Consumer spending slowed after a strong growth pace in the third quarter and reflects the impact of higher borrowing costs and lower excess savings among lower-income households. Although wages remain high, the pace of growth has slowed since the beginning of the year due to a softening labor market.
Millions of Americans resumed paying off student loans last month, which could lead to a reduction in spending next year.

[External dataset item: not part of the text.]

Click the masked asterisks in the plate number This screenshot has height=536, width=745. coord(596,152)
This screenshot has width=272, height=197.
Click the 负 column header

Due to fears that the economy could slip into recession as early as 2024, households may be reluctant to spend and instead increase their savings. So far, the economy has defied recession predictions, growing at an annual pace of 5.2% in the third quarter, the fastest in nearly two years.
Growth projections for the fourth quarter are mostly below the 2% rate. Most economists expect the economy to enter a period of very slow growth, and avoid a full-scale recession.
Inflation, as measured by the personal consumption expenditures (PCE) price index, was unchanged in October after climbing 0.4% in September.
In the 12 months to October, the PCE price index rose 3.0%. This was the smallest year-on-year gain since March 2021 and followed a 3.4% gain in September.
Excluding volatile food and energy components, the PCE price index rose 0.2% last month after rising 0.3% in September. According to economists, a monthly inflation reading of 0.2% is needed on a sustainable basis to bring inflation back to the US central bank’s 2% target.
The so-called core PCE price index rose 3.5% on a year-on-year basis in October after rising 3.7% in September.
The Fed tracks the PCE price index for monetary policy.
Weak demand and inflationary pressures have raised optimism that the Fed might raise interest rates this cycle, with financial markets even expecting a rate cut in mid-2024. From March 2022, the central bank has raised its benchmark overnight interest rate by 525 basis points to the current 5.25%-5.50% range.
The easy labor market conditions were reinforced by a separate report from the Labor Department on Thursday, which showed that initial claims for state unemployment benefits rose by 7,000 to a seasonally adjusted 218,000 for the week ending Nov. 25. Economists had estimated 226,000 claims for the latest week.
Last week’s claims data also included the Thanksgiving holiday. Claims are volatile around holidays. Nevertheless, the labor market is cooling along with overall demand in the economy.
The claims report shows that the number of people receiving benefits, after the initial week of aid, rose by 86,000 to 1.927 million during the week ending November 18. So-called continuing claims resumed their upward trend, which began in mid-September, after a brief interruption last week.
The combination of loose labor market conditions and difficulties in adjusting the data for seasonal fluctuations has pushed continued claims even higher following an unprecedented surge in applications for jobless benefits at the start of the COVID-19 pandemic.